Eureka! I struck 3-in-1 online gold this week: an international award for children’s books, child-friendly reasons for reading, and gorgeously illustrated free posters for each of the reasons (each illustration by a different Swedish children’s books illustrator).
Fifteen years ago, when I inherited the world literature course at an international school, I was appalled at my own dearth of awareness of global literature. American and British, yes. British Empire, yes. (Rudyard Kipling is India, right?) Even a smattering of western civ: Dante, Goethe, Tolstoy. But Asia? Latin America? Africa? The Middle East? Even anything European since 1950? Nope. Nothing. Nada.
So I started working on it. I picked one country per year, represented by a student in my class, to get to know at least one author from. I asked parents, “What is one author or work of literature from your home country that you wish your child would encounter in their international school education?” I read at least one work from each year’s Nobel Prize for Literature winner as they won, and tried to familiarize myself with past winners as well. It was great for my understanding of the world; however, many of those wouldn’t be accessible or appropriate for my high school readers. Then 18 months ago I moved down into middle school, and then 6 months ago elementary, and I was at a loss all over again.
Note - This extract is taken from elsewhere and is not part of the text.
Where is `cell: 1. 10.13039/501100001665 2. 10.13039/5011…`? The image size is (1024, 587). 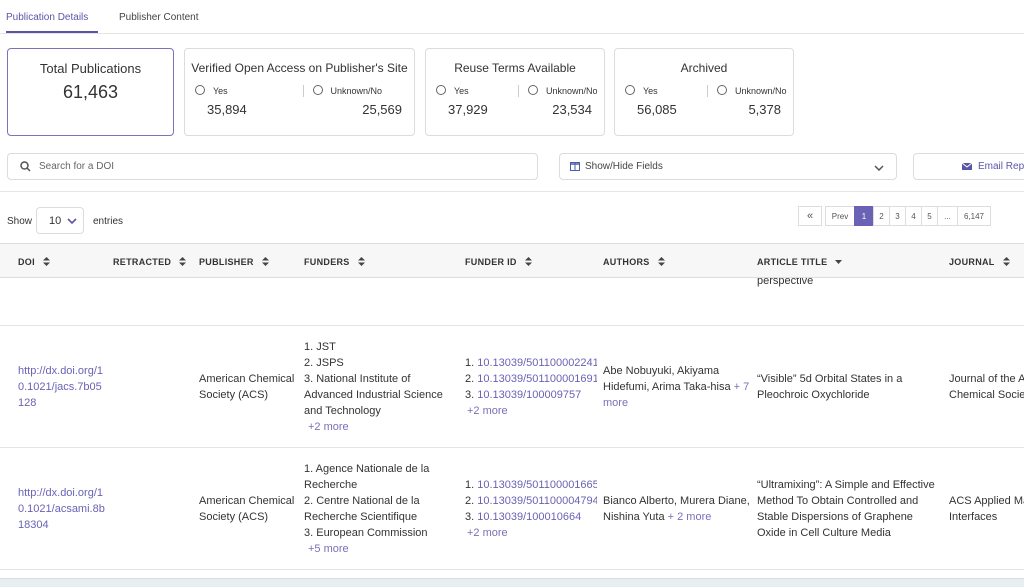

Hooray for the Swedish government and its Astrid Lindgren Memorial Award! It is the largest award of its kind (over $500,000!) and has been given annually since 2003 to an international children’s author (11) or illustrator (7), or organization that promotes reading (3) (Fast Facts). The authors have been from France, South Korea, Belgium, US, UK, Sweden, Netherlands, Australia, Japan, Brazil, and Austria (The Laureates). Guess what’s going on my Christmas list!
I was even more delighted with the child-friendly list of reading reasons, as some of my current lists target high school (“Reading prepares you for college and the world of work”) and adults (“Reading protects against dementia.”):
- Books can make us laugh and cry. They can comfort us and show us new possibilities.
- Books help us develop our language and our vocabulary.
- Books fire our imagination and train us in finding inner images.
- Books can ask fresh questions that arouse our interest and cause us to reflect further.
- Books give us concepts to think with. They broaden our consciousness and our world.
- Books give us knowledge about nature, technology and history, and about other countries and other ways of life.
- Books enable us to become someone else. They develop our ability to empathize and to feel compassion.
- Books make us reflect on what's right or wrong, good or bad.
- Books can explain reality and help us understand how things are connected.
- Books can show us that most things can be seen from different points of view.
- Books boost our self-confidence when we realize that others think and feel as we do.
- Books help us understand that we are both similar and dissimilar.
- Books offer company when we're lonely.
- Books are part of our cultural heritage. They give us shared reading experiences and common frames of reference.
- Books that are read aloud bring children and adults together.
- Children's books give us access to different artistic forms such as illustration, photography, poetry and drama.
- Children's book represent our first contact with literature - an unending world that lasts all our lives.
Gorgeous posters of each of those 17 reasons, illustrated by 17 different Swedish children’s illustrators, are available for free download from the Swedish Academy for Children’s Books. I was so excited by this discovery that I printed them out before school that morning, and they were so beautiful I laminated them before the end of the day.